Threads Need Ownership: move Closures

In the example above the closure captures nothing. Let's try capturing a variable:

fn main() {
    let name = String::from("worker");

    let handle = thread::spawn(|| {
        println!("hello from {}", name);
    });

    handle.join().unwrap();
}

Try to compile this. You will get an error:

error[E0373]: closure may outlive the current function, but it borrows `name`,
which is owned by the current function

The compiler is telling us something important about threads: the spawned thread could outlive the scope that owns name. If main finishes and drops name while the spawned thread is still running, the reference would dangle. Rust prevents this at compile time.

The fix is the move keyword:

let handle = thread::spawn(move || {
    println!("hello from {}", name);
});

We already learned about move in the closures article. The move keyword forces the closure to take ownership of every variable it captures. name moves into the closure. It is no longer accessible in main after spawn. The spawned thread now owns the string and can use it safely for as long as it runs.

This is the core rule of threads: anything a thread uses must either be owned by the thread, or be guaranteed to outlive the thread (like a &'static str literal).

Message Passing with mpsc

Threads need to communicate. Rust provides channels in std::sync::mpsc. The name stands for multiple producer, single consumer. You can clone the Sender and send messages from many threads, but there is only one Receiver.

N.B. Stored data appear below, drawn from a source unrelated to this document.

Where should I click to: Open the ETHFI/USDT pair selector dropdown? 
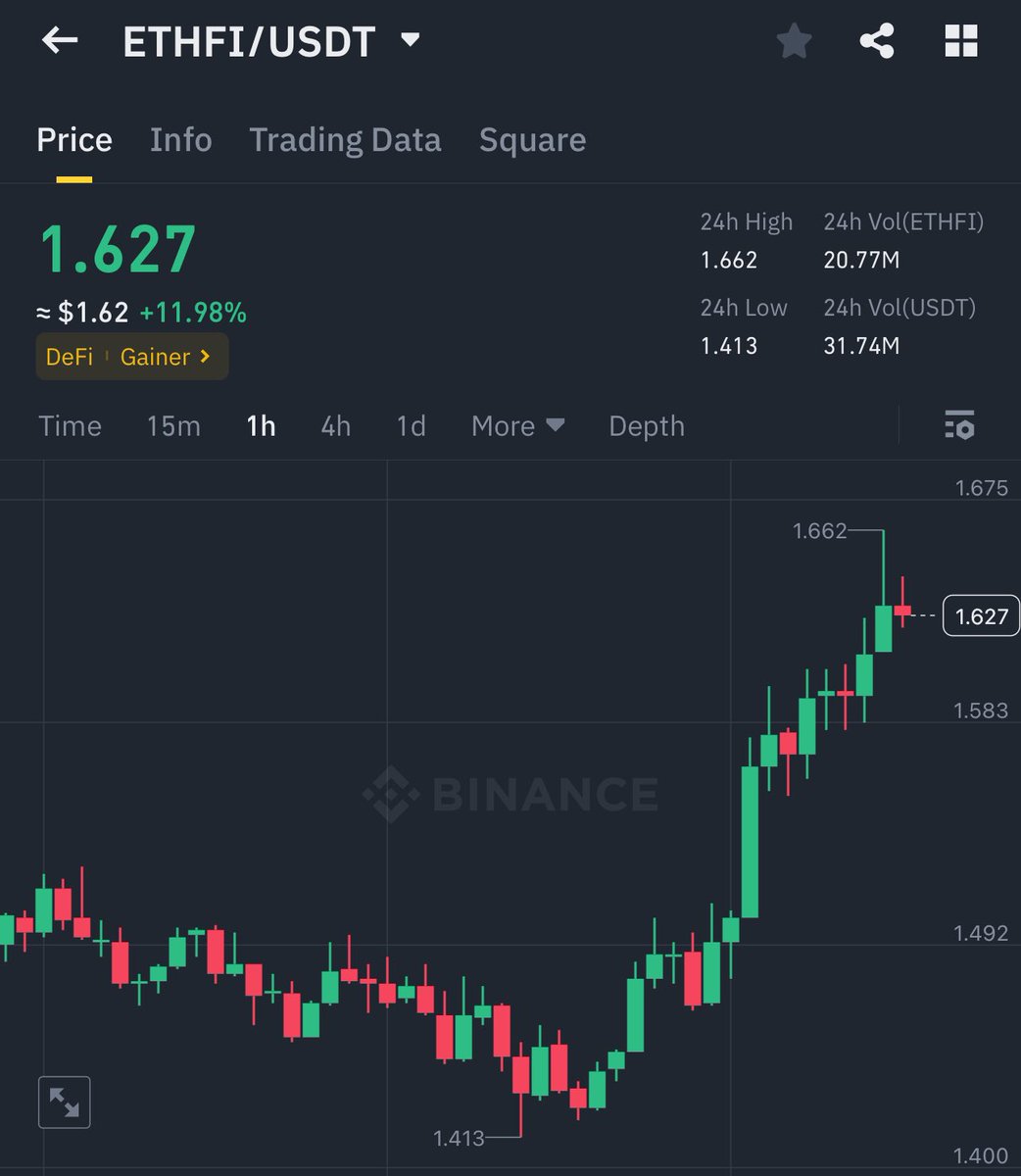pyautogui.click(x=410, y=40)
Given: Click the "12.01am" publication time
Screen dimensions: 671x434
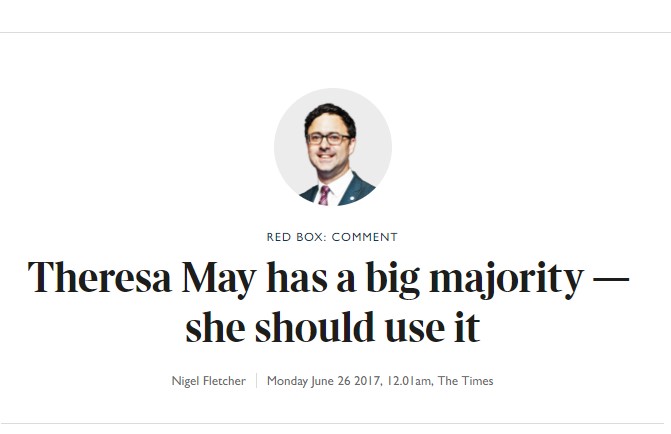Looking at the screenshot, I should (406, 381).
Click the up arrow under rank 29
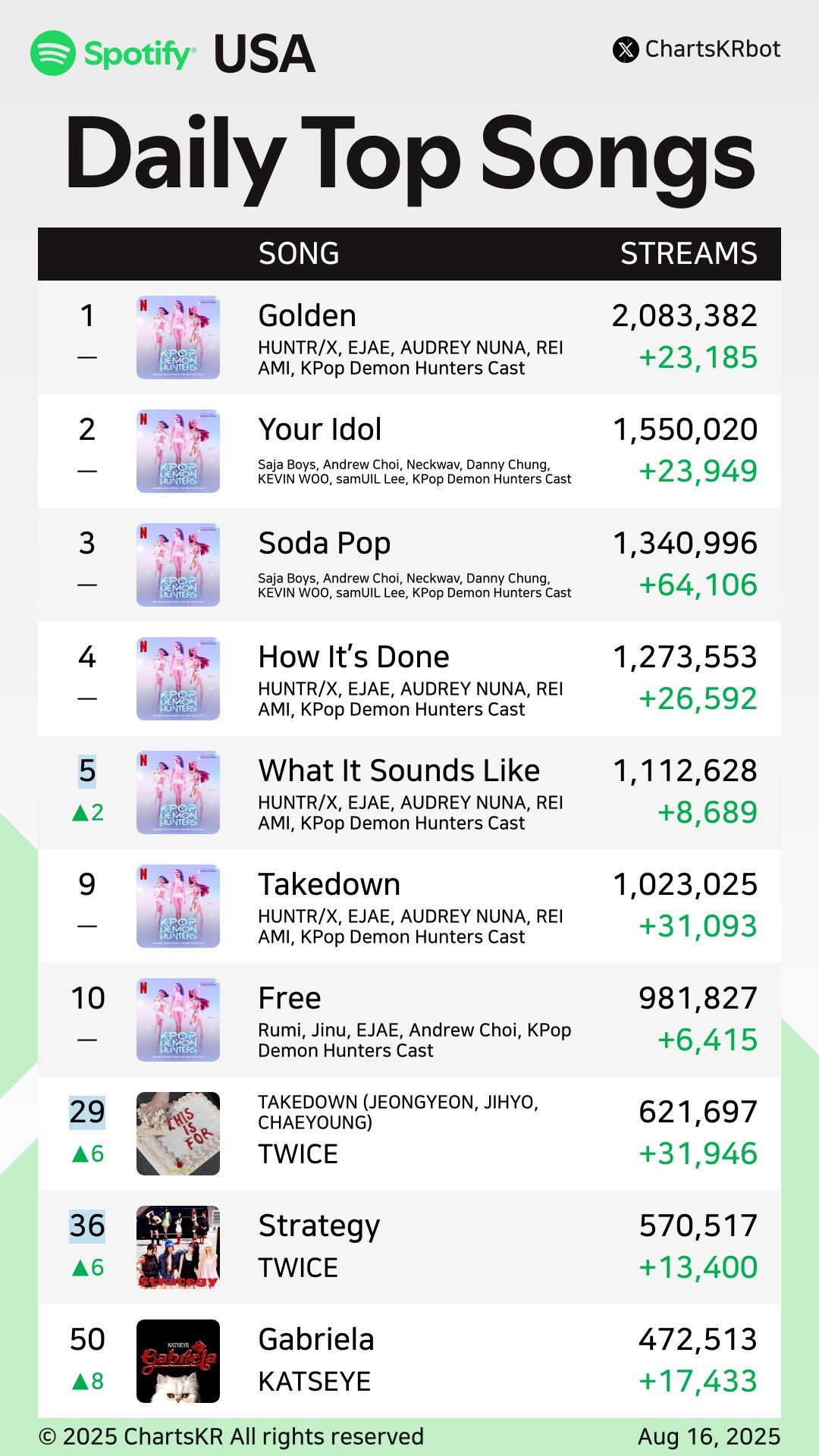The height and width of the screenshot is (1456, 819). [80, 1154]
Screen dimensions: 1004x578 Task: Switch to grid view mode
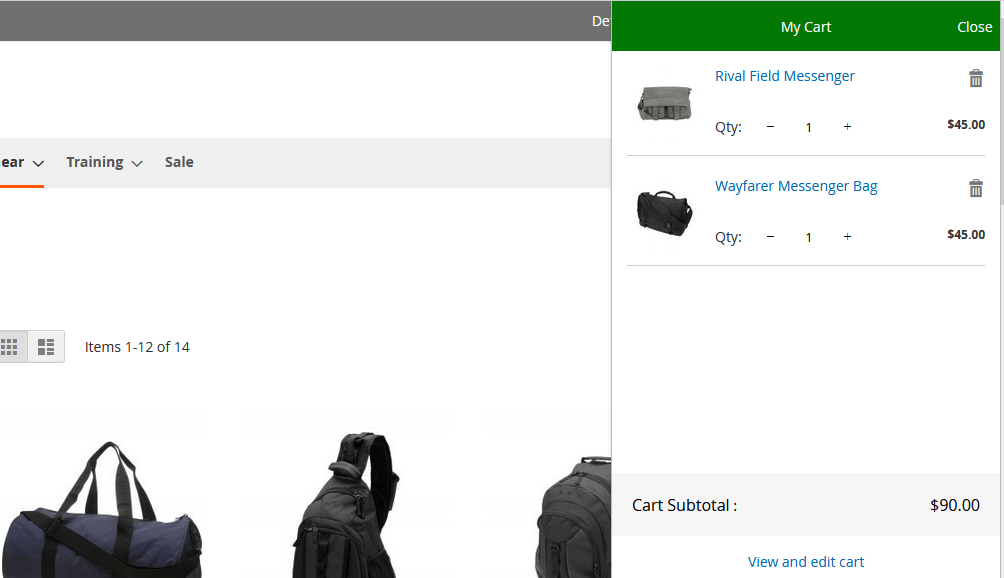pos(10,347)
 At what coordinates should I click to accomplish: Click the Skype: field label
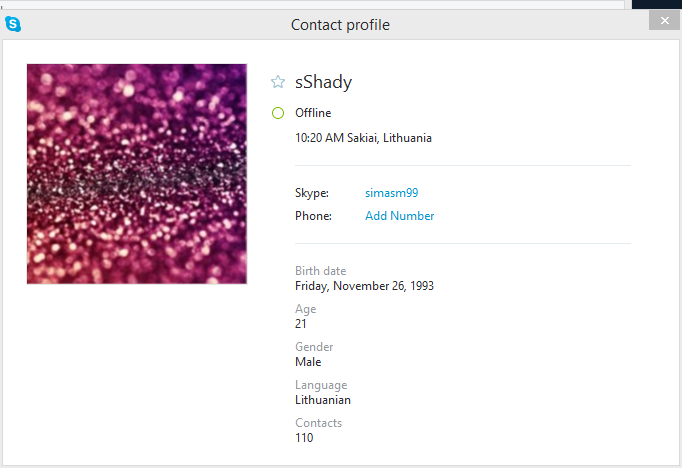(311, 193)
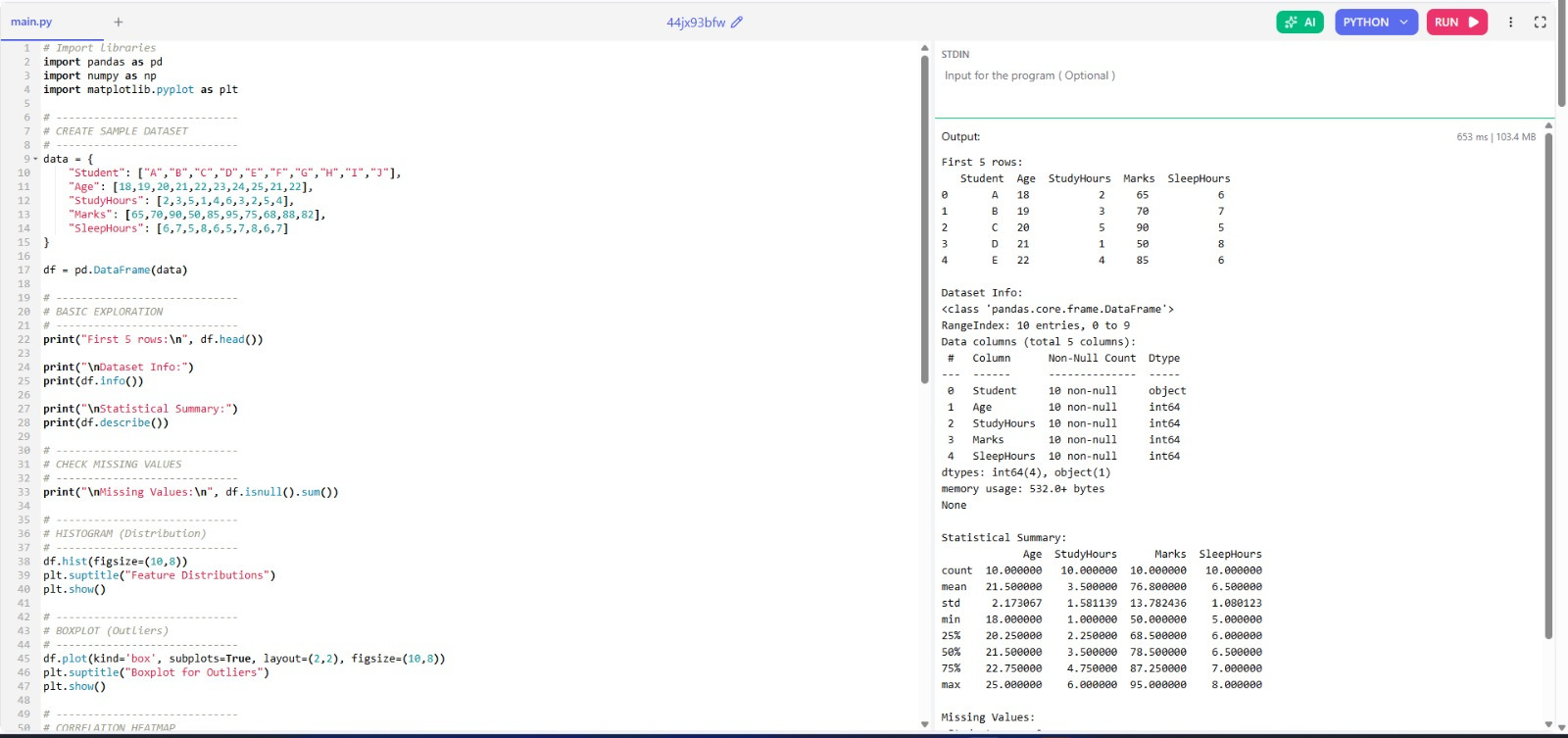Open the three-dot more options menu
1568x738 pixels.
pyautogui.click(x=1510, y=23)
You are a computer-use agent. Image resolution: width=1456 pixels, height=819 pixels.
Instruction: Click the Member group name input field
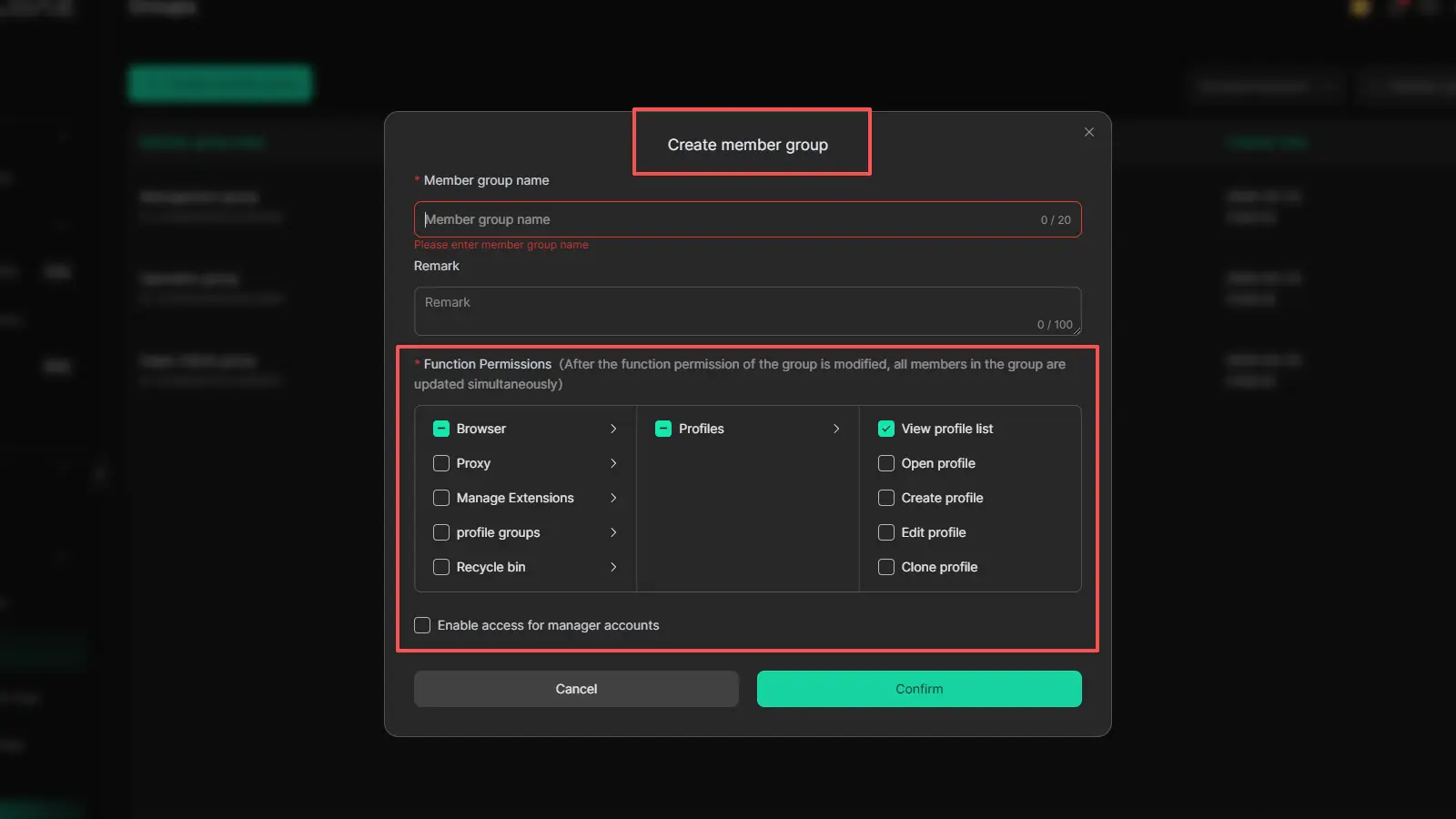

Here is a minimal example:

use std::sync::mpsc;
use std::thread;

fn main() {
    let (tx, rx) = mpsc::channel();

    thread::spawn(move || {
        tx.send(String::from("hello from the spawned thread")).unwrap();
    });

    let msg = rx.recv().unwrap();
    println!("received: {}", msg);
}

Now, let me explain what we just did.

mpsc::channel() returns a (Sender<T>, Receiver<T>) tuple. T is inferred from the first send call. Sender::send takes ownership of the message being sent, but only borrows the sender itself. A single sender can be reused to send many messages. If you want multiple threads to send messages concurrently, you can call clone() on the sender to create additional sending handles. Receiver::recv blocks the calling thread until a message arrives. It returns Result<T, RecvError>, where the error means all senders have been dropped and the channel is closed.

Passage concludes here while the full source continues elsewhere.